The venison heart from my fall hunt was sitting patiently in my freezer, waiting for me to come up with a preparation that was both delicious and unfussy. Christmas eve was creeping up though I wanted to share the heart with friends and family, nothing was inspiring me. Thinking back to a carpaccio I had made a few weeks before, it suddenly hit me…why not tartare? The heart is inherently lean with a firm texture and would not easily break down into a goopy mess when combined with the rest of the ingredients.
Hank Shaw’s recipe seemed closest to what I was looking for – clean, simple and full of complementary flavours. I’ve slightly modified it here with a greater nod to some of the spices.
1 Venison heart, trimmed and finely diced
1 minced shallot
3 tbs red wine vinegar
1 tbs juniper berries
1 tbs caraway seeds
1 tbs black peppercorns
1 tbs smoked black sea salt
1 egg yolk
Soak shallots with vinegar and set aside.

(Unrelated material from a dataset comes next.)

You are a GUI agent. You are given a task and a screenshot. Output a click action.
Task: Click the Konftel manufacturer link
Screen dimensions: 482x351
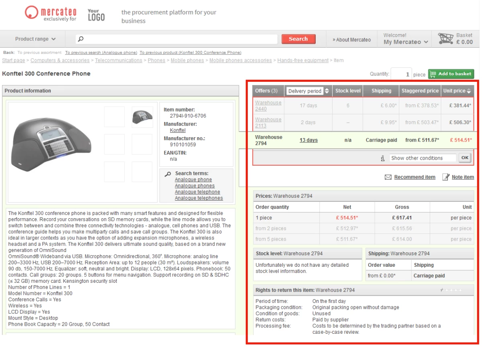click(178, 130)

in a pan, toast juniper berries, caraway seeds and black peppercorns until fragrant
grind spices in a mortar and pestle.
Add shallots and egg yolk to venison heart.
Mix and add salt and spice mixture to taste (I used the amounts provided but it will vary with the size of the heart)
Serve with toasted baguette slices
The dish was a resounding success. Even my more squeamish guests were quickly won over by the sweet taste of the venison and the firm generous texture of the heart. Oddly, both my girlfriend and I noticed how we felt hyper aware after the tartare course. I guess we finally did get the essence of the animal inside of us.